• Records for the exercise
# # # # #
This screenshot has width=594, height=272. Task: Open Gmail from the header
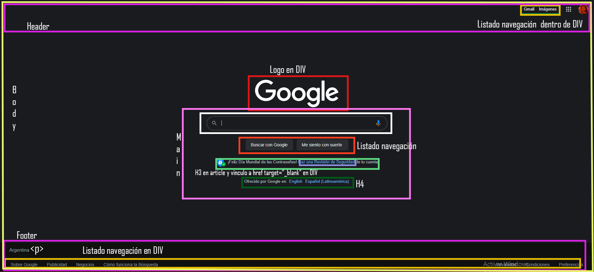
# # # # #
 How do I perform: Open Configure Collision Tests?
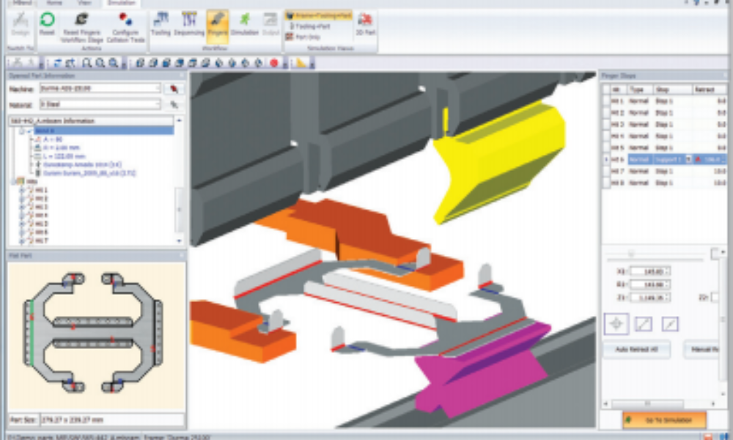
# # # # #
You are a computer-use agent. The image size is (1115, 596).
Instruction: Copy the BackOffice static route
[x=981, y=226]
# # # # #
• What this task involves
Look through the lines above and collect those with the word "Open".

• Reply
This screenshot has width=594, height=272. Task: Open Gmail from the header
 How do I perform: Open Configure Collision Tests?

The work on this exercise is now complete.